### GOAL OF THE EXERCISE:
Starting at the line with "Task: Expand SpawnActor node advanced pins", set down each line of the entries below through the last one, exactly as it stands.

### THE DATA:
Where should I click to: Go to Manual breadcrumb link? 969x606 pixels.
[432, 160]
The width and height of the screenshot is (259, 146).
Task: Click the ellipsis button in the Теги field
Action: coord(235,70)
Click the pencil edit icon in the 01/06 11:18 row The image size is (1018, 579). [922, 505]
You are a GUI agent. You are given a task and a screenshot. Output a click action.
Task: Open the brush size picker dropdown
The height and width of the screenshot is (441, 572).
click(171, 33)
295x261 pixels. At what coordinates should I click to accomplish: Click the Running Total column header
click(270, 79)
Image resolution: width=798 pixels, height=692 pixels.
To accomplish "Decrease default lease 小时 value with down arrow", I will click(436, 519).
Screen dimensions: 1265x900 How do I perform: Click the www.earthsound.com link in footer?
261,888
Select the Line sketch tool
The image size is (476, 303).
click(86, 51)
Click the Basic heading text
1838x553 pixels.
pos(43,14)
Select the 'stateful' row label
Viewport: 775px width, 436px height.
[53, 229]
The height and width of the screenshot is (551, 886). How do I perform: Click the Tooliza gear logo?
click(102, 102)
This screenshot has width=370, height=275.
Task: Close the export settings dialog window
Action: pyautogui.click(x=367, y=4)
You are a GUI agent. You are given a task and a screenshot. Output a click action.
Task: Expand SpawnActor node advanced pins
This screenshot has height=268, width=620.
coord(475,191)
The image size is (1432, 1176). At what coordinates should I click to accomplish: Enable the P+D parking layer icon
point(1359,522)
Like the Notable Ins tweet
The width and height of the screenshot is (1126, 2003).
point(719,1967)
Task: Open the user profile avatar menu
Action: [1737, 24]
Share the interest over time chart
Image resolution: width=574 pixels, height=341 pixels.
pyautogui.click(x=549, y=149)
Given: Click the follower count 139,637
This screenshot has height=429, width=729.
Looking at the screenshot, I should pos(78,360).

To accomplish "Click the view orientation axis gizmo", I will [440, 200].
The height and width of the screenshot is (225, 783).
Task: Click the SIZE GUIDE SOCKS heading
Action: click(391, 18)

### REPLY TO THE EXERCISE:
Task: Expand SpawnActor node advanced pins
This screenshot has height=268, width=620.
coord(475,191)
The image size is (1432, 1176). At what coordinates should I click to accomplish: Enable the P+D parking layer icon
point(1359,522)
Like the Notable Ins tweet
The width and height of the screenshot is (1126, 2003).
point(719,1967)
Task: Open the user profile avatar menu
Action: [1737, 24]
Share the interest over time chart
Image resolution: width=574 pixels, height=341 pixels.
pyautogui.click(x=549, y=149)
Given: Click the follower count 139,637
This screenshot has height=429, width=729.
Looking at the screenshot, I should pos(78,360).

To accomplish "Click the view orientation axis gizmo", I will [440, 200].
The height and width of the screenshot is (225, 783).
Task: Click the SIZE GUIDE SOCKS heading
Action: click(391, 18)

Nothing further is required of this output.